Françoise Boivin NDP Gatineau, QC

Mr. Speaker, again, I want to thank the hon. member for Ancaster—Dundas—Flamborough—Westdale for introducing Bill C-479, which the NDP will support at second reading. I must admit that we will support it without much reservation.

Not only does the bill talk about helping victims, but, in practical terms, it will achieve the desired effect. Sometimes in the House, we hear grand speeches, great oratorical rhetoric from the government benches. It gives the public the impression that the government is doing something, when in fact it is not. It does a little bit here and there, but does not necessarily achieve what we are looking for.

That cannot be said about this bill. Of course, we have to take a good look at it, because I rarely write a blank cheque, especially not when it comes to the Conservative government's bills. I would like for us to study the bills in committee, go over them in greater detail, and ensure that we come back to the House at third reading with bills that make sense.

We think it is safe to say that the bill is legal and consistent with the charter and the Constitution. Regardless of the political side of the matter, it achieves the desired effect and even if it does not achieve the desired political effect, it makes sense.

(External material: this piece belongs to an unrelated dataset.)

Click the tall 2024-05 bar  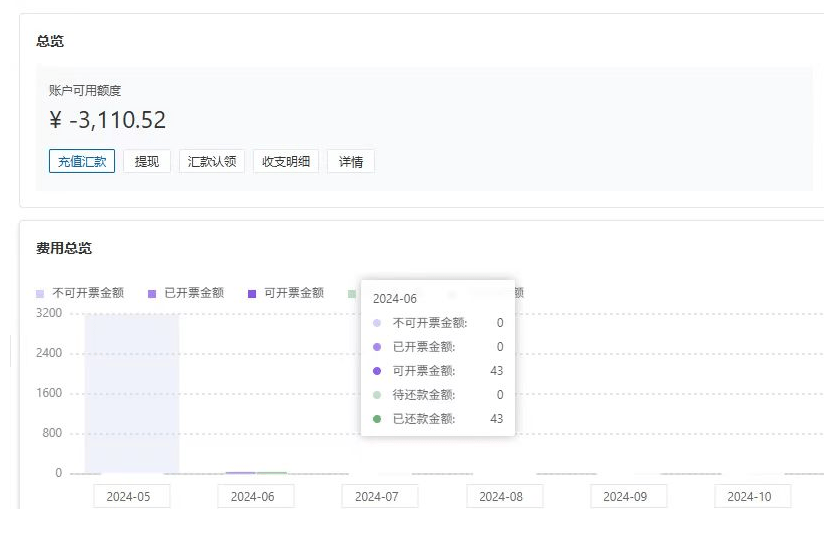tap(132, 393)
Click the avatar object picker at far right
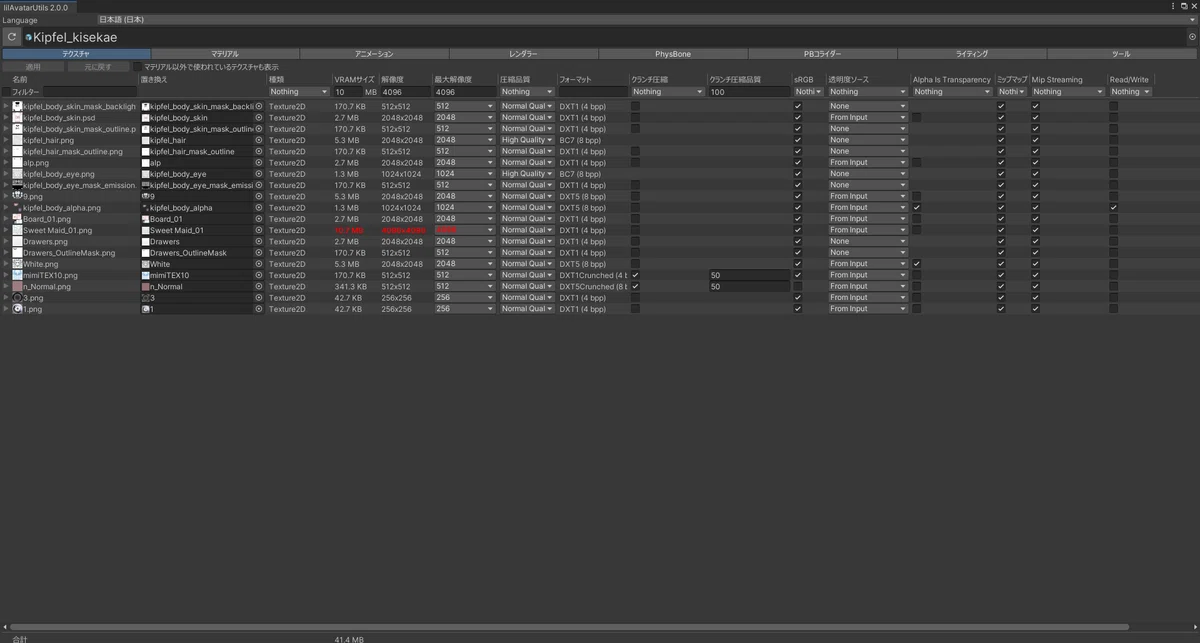Viewport: 1200px width, 643px height. pyautogui.click(x=1192, y=37)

The bill finally truly addresses the issue of victims. Anyone who has practised law and who has been inside Canada's courthouses from coast to coast has noticed some very specific things, above and beyond the money that the justice system costs and the financial burden that many victims face.

According to the government, Bill C-37, with regard to the surcharge, will solve almost all of victims' financial problems. However, when we dig a little deeper, we realize that, once again, this is only a drop in the bucket when it comes to what victims need. What do victims tell us on a regular basis? What does the Federal Ombudsman for Victims of Crime tell us? What recommendations did she make at the time?

In her 2010 report, among others, she recommended that the federal government shift the burden of responsibility to provide information to victims under the Corrections and Conditional Release Act from victims to the Correctional Service of Canada and the National Parole Board.

The member opposite's bill addresses part of that recommendation. It responds to the recommendation to give victims the right to attend National Parole Board hearings through the use of available technologies such as video conferencing.

It also responds to the recommendation to take into account the needs of victims when it comes to the timing, frequency and scheduling of parole hearings. However, these are not the only things that the ombudsman asked the federal government to do.

The Minister of Justice is on a tour of Canada to try to talk to victims. I thought that he had done this quite awhile ago and that he had a good idea of victims' needs. I can give him some suggestions that could be included in a possible charter.

Clearly, this type of bill could set out fundamental principles that show the respect that Canadians and the Government of Canada have for victims' needs, including during court cases and trials.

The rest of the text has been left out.